In skateboarding, lunatics with no concern for their physical health careen over concrete gymnasiums, attempting to show each other up by pulling from freer moves and through improvisation. Skateboarding shares another peculiar similarity to b-boying: There’s no ranking system, no standardized professional skill level, no black belt. Josue thinks this is one of the most important, and most misrepresented elements of b-boy culture.

“We always get a lot of people asking us, who did we train with?” he says. “But it’s like, training? We trained with everybody. There are guys who have a lot of respect — some of the originators of the form — and we’ve got some guys who have trained with those guys, but there’s no dance government that says you’ve moved from level one to level two. One of the great things about breakdancing is that rawness. Lots of guys make up their own moves all the time, and there’s no one saying you can’t do that.”
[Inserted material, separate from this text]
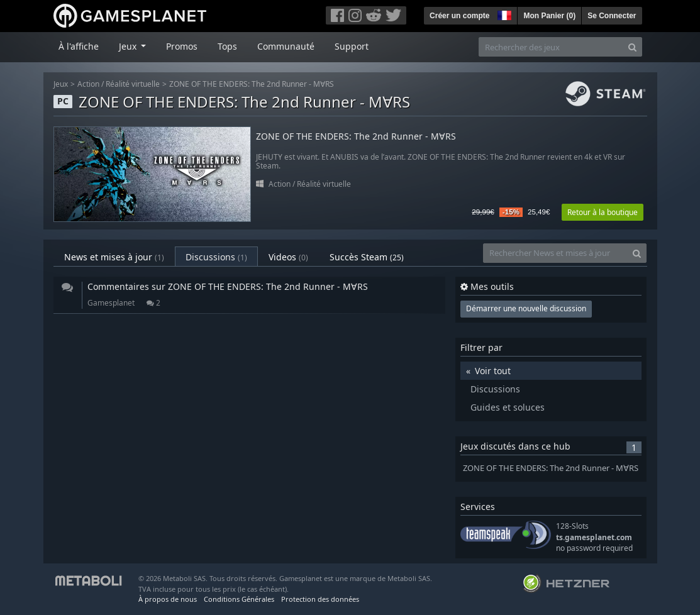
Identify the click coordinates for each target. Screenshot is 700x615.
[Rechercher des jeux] (551, 47)
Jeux (60, 84)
Gymnastics, another athletic pursuit that shares many of breakdancing’s esthetic flourishes — but none of its performance art affectations — recently adopted a popular breakdancing move into its canon of manoeuvres. The air flare, as it’s called, has the gymnast or b-boy in question spread their legs out like two propeller blades and then whirl them about in concentric circles without letting their feet touch the ground. The gymnasts are concerned only with the mathematical precision of the move, whereas the b-boys are much looser and messier. Their greater focus on showmanship and keeping time with music makes them far more entertaining to watch.
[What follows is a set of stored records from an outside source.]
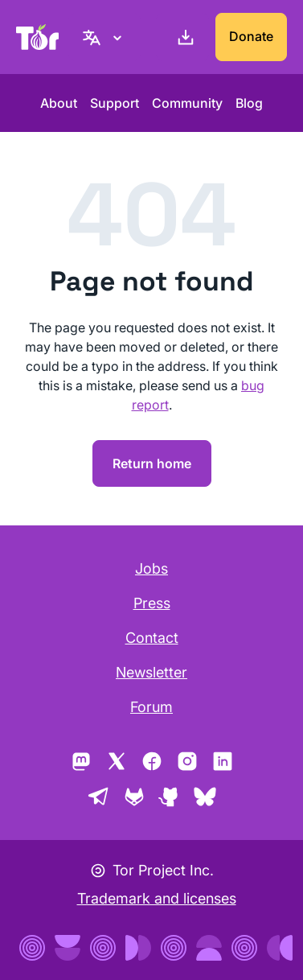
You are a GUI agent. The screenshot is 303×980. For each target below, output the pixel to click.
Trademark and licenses (157, 898)
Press (152, 603)
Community (187, 103)
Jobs (151, 568)
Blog (249, 103)
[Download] (182, 37)
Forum (151, 706)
“A lot of the stuff that you see is made up. They just made it up on the street,” says Josue. “It’s flamboyant and acrobatic because there were a lot of other influences, right? Like martial arts and capoiera. Some guys will go to gymnastic class to work on what we would call power. In breakdancing, there’s foundation, or toprock, and then there’s also power, or downrock, which has a lot of gymnastic moves in it,” says Josue.

Foundation and power will be on display at Ready or Not, and while the Saturday show may give a truer snapshot of b-boy culture, Sunday will be the more accessible. Even for those without any knowledge of hip hop music or culture, the raw, improvisational style of b-boying has enough cognates in other forms that almost everyone should find something to enjoy.